肺がんの治療方針は、基本的に組織型とステージごとに大枠が決定されています。
* 細胞や組織を顕微鏡で観察することで、がんかどうか、がんの種類についての診断を確定するための検査。専門の病理医が行う。
治療方針が決定するまでの流れ
組織型の診断
肺がんには、さまざまな組織型(がんの種類)があり、それぞれ異なった性質を持ちます。特に、「小細胞がん」とそれ以外の組織型で大きく性質が異なるため、治療の進め方も「小細胞肺がん」と「非小細胞肺がん」のふたつで大きく分けられます。
ステージの診断
がんのステージは、がんの大きさや広がり(T)、周辺リンパ節への転移(N)、他の臓器への転移(M)の3つの項目に基づき判定されます。この3つの項目のことをTNM分類といい、治療の方針を左右する重要な検討材料になります。
Tカテゴリー:がんの大きさや広がり
主にがんの大きさや広がりの程度をもとに、原発巣(げんぱつそう:がんが最初に発生した部位)の状態をT0~T4の段階で表します。
Tカテゴリーの判定には、他臓器への広がり(浸潤)具合や、無気肺(むきはい)・閉塞性(へいそくせい)肺炎の有無、副腫瘍結節(ふくしゅようけっせつ)の有無なども影響します。
Nカテゴリー:周辺のリンパ節への転移
肺がんは進行するにつれて、胸腔内や鎖骨上あたりのリンパ節など、肺の周辺にあるリンパ節へと転移します。
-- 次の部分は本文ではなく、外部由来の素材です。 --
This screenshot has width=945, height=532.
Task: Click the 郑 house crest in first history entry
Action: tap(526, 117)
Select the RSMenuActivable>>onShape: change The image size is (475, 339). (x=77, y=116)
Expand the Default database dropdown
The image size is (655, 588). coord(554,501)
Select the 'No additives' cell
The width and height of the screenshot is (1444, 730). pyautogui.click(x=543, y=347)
リンパ節転移が起こると、がん細胞がリンパ液の流れに乗って、さらに離れたリンパ節へと広がるリスクがあります。
Nカテゴリーでは、がんが最初に広がりやすいリンパ節のまとまり(所属リンパ節)への転移の有無を判断します。N0の「リンパ節転移なし」から、リンパ節転移の程度によりN1〜N3に分類されます。
Mカテゴリー:他の臓器への転移
がん細胞がリンパ液や血液の流れに乗って、他の臓器や、肺から離れたリンパ節へと広がることを遠隔転移といいます。
この遠隔転移の有無を判断するのがMカテゴリーで、M0の「遠隔転移なし」とM1の「遠隔転移あり」に分類され、M1はさらにa〜cに細分化されます。
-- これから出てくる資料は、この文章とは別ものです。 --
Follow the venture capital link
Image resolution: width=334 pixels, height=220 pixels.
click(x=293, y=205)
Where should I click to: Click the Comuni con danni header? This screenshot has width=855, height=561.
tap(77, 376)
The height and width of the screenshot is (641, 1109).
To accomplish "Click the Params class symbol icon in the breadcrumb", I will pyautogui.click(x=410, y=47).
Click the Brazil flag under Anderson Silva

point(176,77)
なお、肺がんが大腸に遠隔転移した場合は、大腸がんではなく肺がんの肺転移と表されます。
TNM分類とステージ(病期)との関係
TNM分類の結果をレベル分けして表したものをステージ(病期)といいます。肺がんの場合、ステージは1から4まであり、進行するにつれて数字が大きくなります。TNM分類は複雑なため、一般的に患者さんにはこのステージを用いた説明が行われます。
ちなみに、TNM分類によるステージ判定の詳細は、以下の表のようになります。これは、非小細胞肺がん、小細胞肺がんで共通しています。
さらに小細胞肺がんの場合は、TNM分類に加え、「限局型」または「進展型」という分類でも進行度が表されます。がんが片方の肺や胸部にとどまっている「限局型」に対し、その範囲を広く超えてがんが進行しているものを「進展型」といいます。
全身状態の評価
肺がんの治療方針は、患者さんの体の状態も考慮しつつ決定します。
過去にどのような病気に罹患しているか(既往歴)、現在どのような病気にかかっているか(併存疾患)、常用薬の内容などは問診で確認します。特に心臓や肺の持病は手術が対象となるかどうかや術後管理(合併症の予防など)に影響するとても大切な情報です。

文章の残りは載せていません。